> _ABOUT THIS EXERCISE_:
Exactly as they appear below, repeat the lines from the one with "The image size" through the one with "Click 대학로 씨어터 쿰 text on poster". Drop every picture.

> _DATA UNDER STUDY_:

========================================================================

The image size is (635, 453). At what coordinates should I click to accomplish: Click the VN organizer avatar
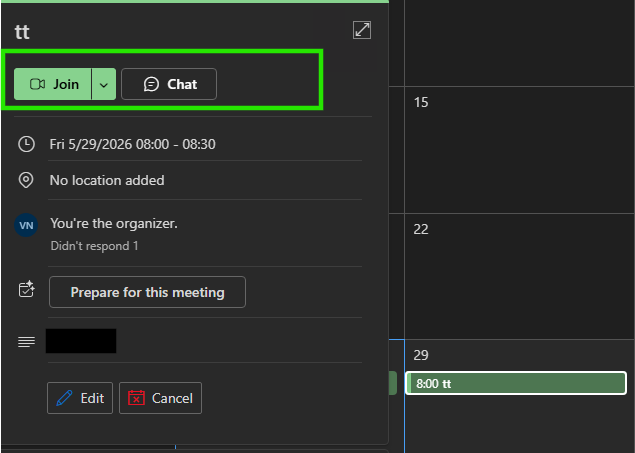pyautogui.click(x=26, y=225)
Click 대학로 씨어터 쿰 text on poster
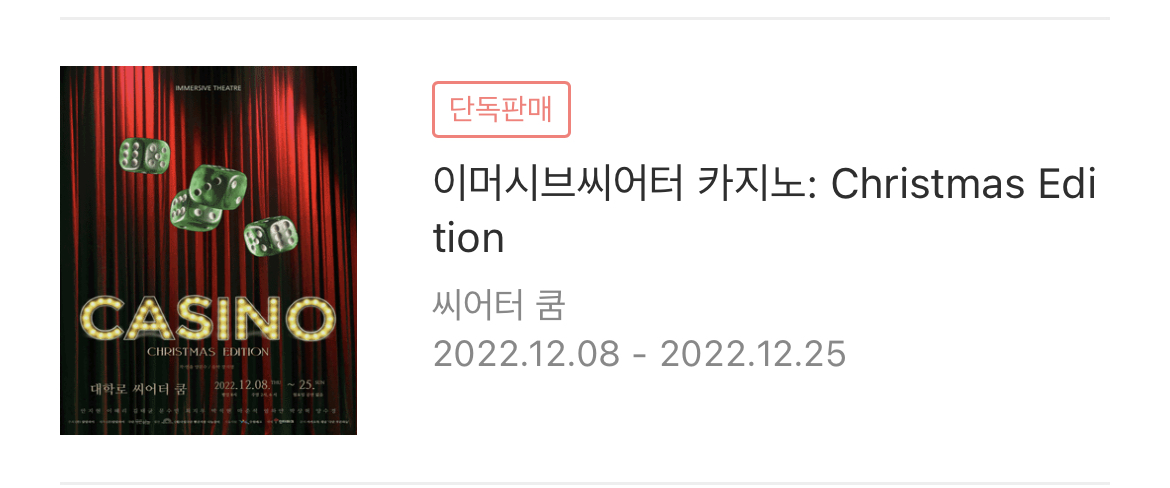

========================================================================

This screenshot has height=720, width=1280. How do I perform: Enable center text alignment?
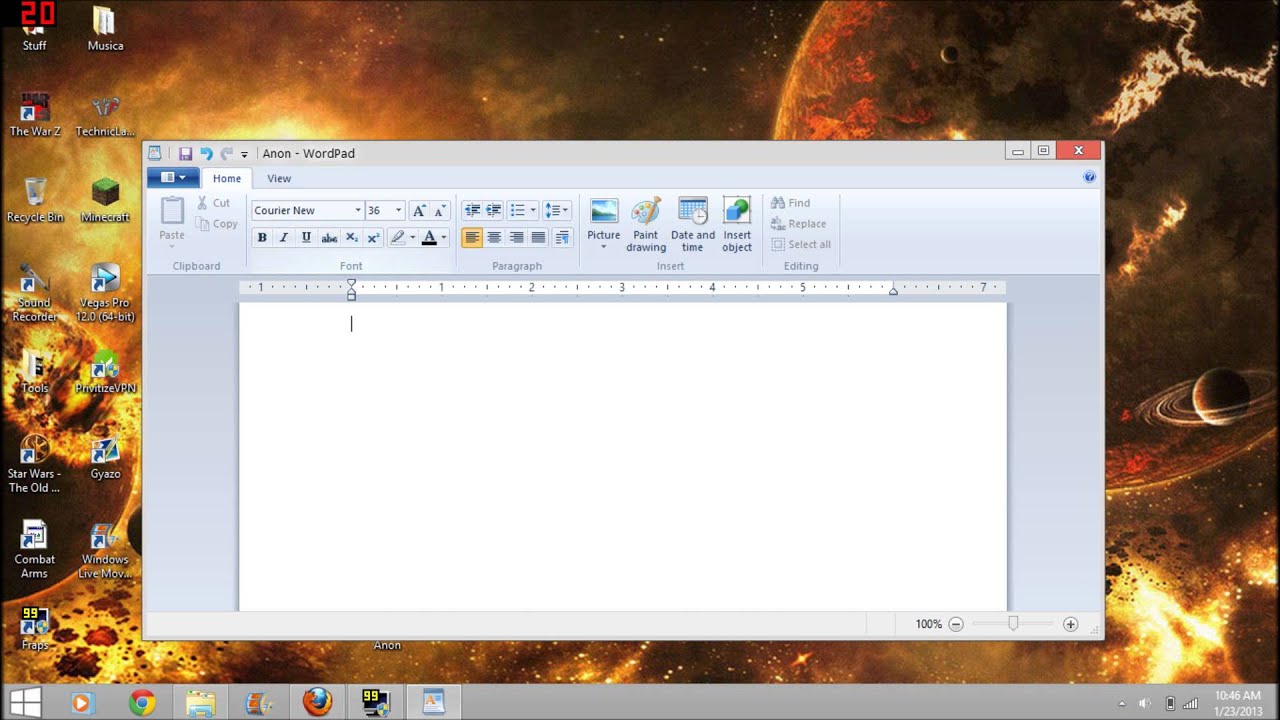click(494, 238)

========================================================================

> _REPLY_:
The image size is (635, 453). At what coordinates should I click to accomplish: Click the VN organizer avatar
pyautogui.click(x=26, y=225)
Click 대학로 씨어터 쿰 text on poster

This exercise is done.